_Work to complete_. Write out everything from "Thanks to Twitter, I" down to "better market yourself." in the post below on marketing physical therapy, word for word.

━━━ Source passage ━━━

Thanks to Twitter, I have “met” some really forward thinking, dynamic DPT Students. During a recent conversation on marketing and branding, I was impressed by Melissa Dreger’s comments, and asked her to write a guest post for me. Melissa is a DPT student at University of Pittsburg. I think you will enjoy what she has to say, and I hope that we can stimulate some great conversation again here! Take it away, Melissa:
Let’s face it, as Physical Therapists we’re always talking about becoming “more marketable” or “advertising to our clients,” but how many of us actually know how to accomplish this? How many of us even know where to begin? Well, here’s a simple step-by-step process that can get you started on how to better market yourself.
Number one, we need to figure out our message. In other words, what’s our story? Some typical phrases thrown out there include “movement specialists”, “restorative specialists”, or “movement analysts,” but what do all of these have in common? It’s simple: we are pain managers and ultimately help to restore mobility and to decrease cost to not only our patients but to the healthcare system as a whole (taken from the APTA website at http://www.apta.org/AboutPTs/). There are many ways to twist and turn what Physical Therapists actually do – which leads us to the problem: If one of our goals as a profession is to be autonomous in nature, shouldn’t we have ONE consistent message? It is therefore our responsibility as a physical therapist and as private practice owners to determine what our message is. We can determine this in part by asking our patients directly or through a survey “What is the value of physical therapy?”
Number two, we need to be make our message simple. There’s no need to include complex vocabulary that only the highly educated can understand. In fact, one of our jobs as physical therapists includes keeping things at a lower educational level. Why? So we can reach all levels of education, not just the physicians or surgeons. Besides, we market to not only physicians, but to colleagues, families, businesses, schools, recreational centers, etc. So keep it simple!
Number three, we need to be consistent. This area can be very difficult, especially when opening it up to different physical therapy programs across the nation and different practice settings; however, to market our profession, we need to be able to be counted on by our patients to be consistent. We need to give each patient we market to the best possible care, bottom line.
Number four, we need to be repetitive. Some of you reading this are probably thinking, what does this have to do with anything? Well the fact is that after we decide our message, make it simple, and believe ourselves to be consistent, we cannot just send our message out one time. This means we need to send it out repetitively. Whether that be on social media, flyers, outreach programs, courses, or emails (I suggest all of the above), we need to make sure that we reach the maximum number of people possible. Rome was not built in a day, neither will our profession! So keep at it!
Number five, we need to show our integrity. Now this is not a problem for our profession, at least in my mind, but maybe this can help determine your message. We help people every day while adhering to our practice act and code of ethics – maybe the public needs to be reminded of that too.
Number six, we need to be visible. This can be one of the hardest ways to be marketable, but it can ultimately take our profession to the next level. This does not mean that we take everyone who walks into our clinic and make them our patient; but, there is always someone that a person knows who could benefit from our services. Maybe our problem as a profession is not acceptance by all, but rather being visible to everyone. Are you visible in your community?
Last but certainly not least, number seven, we need to be steady. In other words, we need to ALWAYS keep marketing our profession in mind. There are no vacations in marketing, even on national holidays. It is something that needs to be done every single day, even in small amounts. We need to take ownership of our message and share it with everyone we know.

━━━ Data listing ━━━

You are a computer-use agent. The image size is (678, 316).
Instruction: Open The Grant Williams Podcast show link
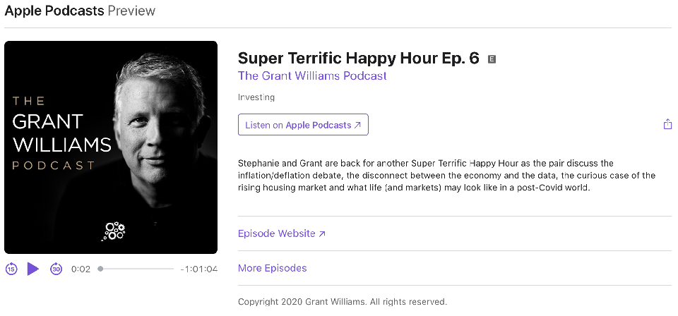point(312,76)
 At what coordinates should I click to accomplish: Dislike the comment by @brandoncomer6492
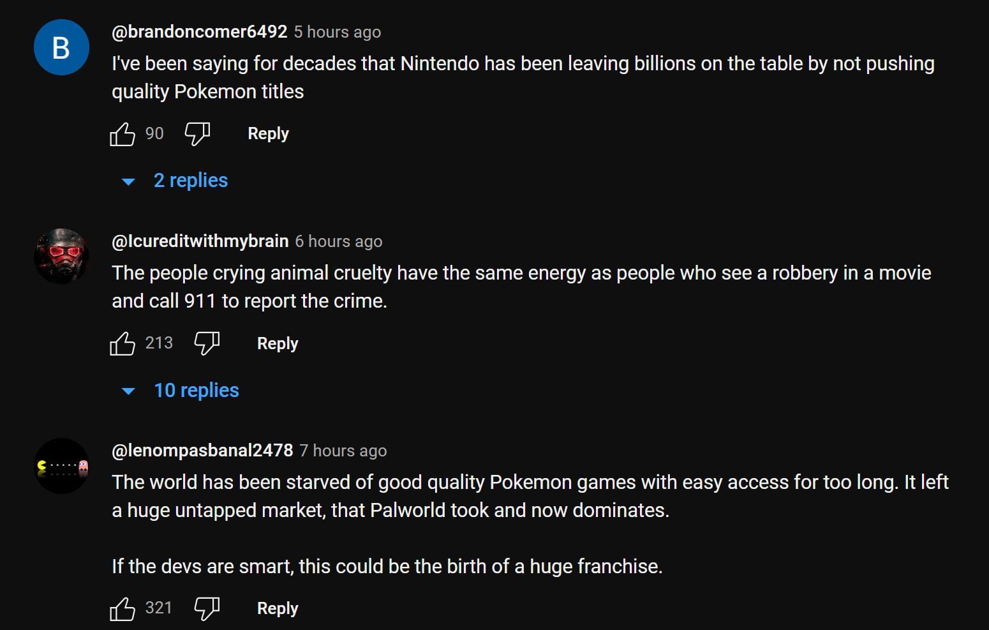(197, 134)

━━━

_Output for this exercise_.
Thanks to Twitter, I have “met” some really forward thinking, dynamic DPT Students. During a recent conversation on marketing and branding, I was impressed by Melissa Dreger’s comments, and asked her to write a guest post for me. Melissa is a DPT student at University of Pittsburg. I think you will enjoy what she has to say, and I hope that we can stimulate some great conversation again here! Take it away, Melissa:
Let’s face it, as Physical Therapists we’re always talking about becoming “more marketable” or “advertising to our clients,” but how many of us actually know how to accomplish this? How many of us even know where to begin? Well, here’s a simple step-by-step process that can get you started on how to better market yourself.